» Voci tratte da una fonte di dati
========
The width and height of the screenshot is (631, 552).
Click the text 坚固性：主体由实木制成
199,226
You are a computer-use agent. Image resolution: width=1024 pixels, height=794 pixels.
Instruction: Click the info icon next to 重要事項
========
» Compito breve
Riporta le righe di tutte le voci qui sopra in un elenco numerato, tralasciando le righe vuote.

» Risultato
1. The width and height of the screenshot is (631, 552).
2. Click the text 坚固性：主体由实木制成
3. 199,226
4. You are a computer-use agent. Image resolution: width=1024 pixels, height=794 pixels.
5. Instruction: Click the info icon next to 重要事項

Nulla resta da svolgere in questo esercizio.